Driving in Cyprus will be an integral part of your stay. Here you can learn about the extensive road networks available in Cyprus and some practicalities regarding owning a car on the island.
The last railway system in Cyprus was dismantled in 1950, thus the road network is of great importance to the island. The South has a total area of approx. 11,000 Km of highways, of which 7,000 Km is paved. Vehicles are driven on the left hand side of the road.
The improvement and upgrading of the road network is of crucial importance, since the uniqueness of the Cyprus tourist experience lies in the ability for travelers to explore with ease and safety throughout the island. The upgrading of pavements and streets is also of high priority, as is the completion and expansion of the pedestrian paths and cycling tracks network, especially in tourist areas.
List of main motorways
- A1 (Nicosia-Limassol)
- A2 (A1-Larnaca)-merges with A1 near Pera Chorio
- A3 (Larnaca-Agia Napa-Paralimni)
- A5 (A1-Larnaca)-merges with A1 near Kofinou
- A6 (Pafos-Limassol)
- A9 (Nicosia-Astromeritis) – partially under construction
A good public transport system comprises various bus companies offering efficient and regular bus routes linking all main towns and small villages. For information on timetables, contact the following:
- Lefkosia: Plateia Solomou, Tel: (02) 473414
- Lemesos: A. Themistocleous, 7 Tel: (05) 370592, (05) 355273
- Larnaka: Gonia Karaoli & Dimitriou, 36A Tel: (04) 650477
- Pafos: Karavella Bus Station, Tel: (06) 234410
- Paralimni: Agiou Georgiou, 13 Tel: (03) 821318
- Agia Napa: Leoforos Makariou, III 32ATel: (03) 721321
Reflecting former British presence, traffic in Cyprus circulates in true British fashion on the left hand side, making the adjustment upon arrival very easy for British people. Traffic signs are international as is the good road network, with high standard dual carriageways between major towns.
Be aware that Cyprus enjoys year-round tourism, so you may find slow moving traffic and lost tourists driving in a decidedly unpredictable fashion!

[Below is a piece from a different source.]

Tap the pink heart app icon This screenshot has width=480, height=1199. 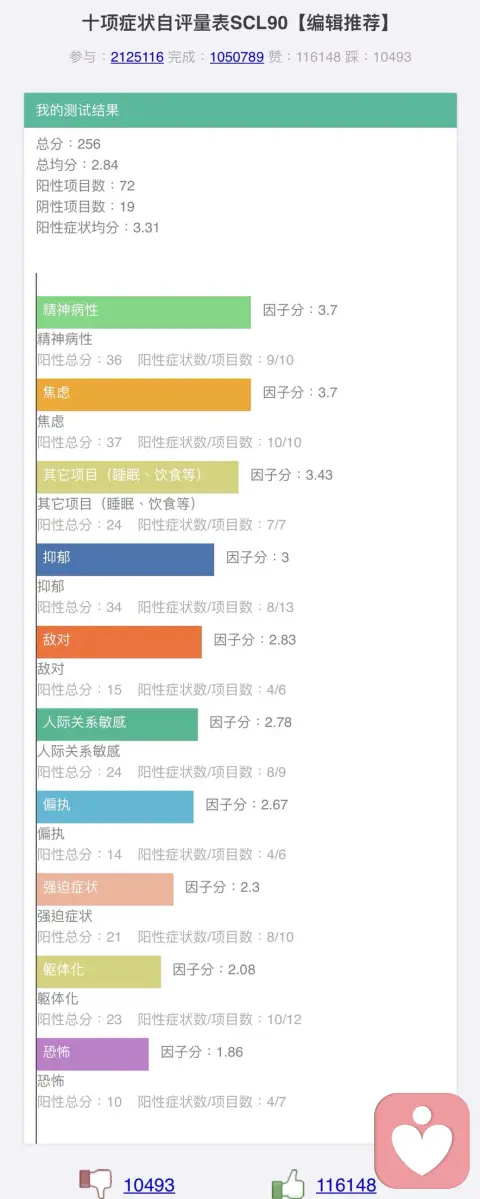(x=421, y=1140)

The Cyprus Driving License and Test – If you drive a car and are thinking of purchasing a property in Cyprus, it is advisable to obtain a Cypriot Driving License which is valid for life. To obtain a Cypriot license you will need to:
Pass the Cypriot driving test for the category of vehicle you intend to drive or surrender your existing domestic license at The Department of Transport, Mesogi Industrial Estate(off the Paphos to Polis road).
The driving test is a simple, short theory test of about five or six questions on the Highway Code. The practical test takes about 35 minutes and you will be notified of success or failure immediately after taking the test.
The cost of the Cypriot licence is C£ 35 (under 60 years of age) or C£ 15 (60 to 65 years of age).
Importing your car
You can import your car into Cyprus without paying duty or tax if:
- you are the owner of the car or you have the written permission to import on the owner´s behalf
- your usual residence is in a country outside the European Union
- you are importing the car for your private use only
- you intend to use it in Cyprus for no more than six months per year*
You will need to fill in a form C.104, at Customs.
For more information, you can contact the Department of Customs and Excise in Nicosia. Email: firstname.lastname@example.org
For phone enquiries contact the Temporary Importations Section at Customs Headquarters on tel: 22 601753 or 22 601748.
- you are permitted to keep the car in Cyprus for longer than six months if: you are a student, you are on a fixed duration contract of work or you have become a resident of Cyprus and will apply for relief on your vehicle.
Parking and Fines – Parking places can be found in all town centres at approx. 50 cents per half day’s parking. Municipal car parks can often charge around 20 cents per hour.
Parking meters are also in operation in towns and take one 20-cent coin per hour. They charge on weekdays during office hours but not on Saturday afternoons, Sundays and public holidays.
Double yellow lines: are areas where parking is prohibited.
Single yellow line: permits loading and unloading but parking is prohibited at all times
These yellow road markings are often accompanied by signs indicating the hours when the restrictions are in force.
If you are unlucky enough to get a fixed penalty ticket, you must pay the fine within 15 days. If not, a 50% surcharge is added and after 30 days from the issue date, payment will is not accepted and legal action will follow
Be aware that if you park on the zig zags of a pedestrian crossing you could get fined C£ 15. Parking facing the flow of traffic on the right hand side of the road or in a restricted area carries a similar penalty.
Traffic Accidents – If you are involved in an accident, phone the police immediately on emergency telephone number 112.
It is important to leave your car in the position it was when it had the accident until the police arrive. If you do not, you may lose the right to claim on your insurance and, as importantly, you may be deemed to be at fault even if you are not.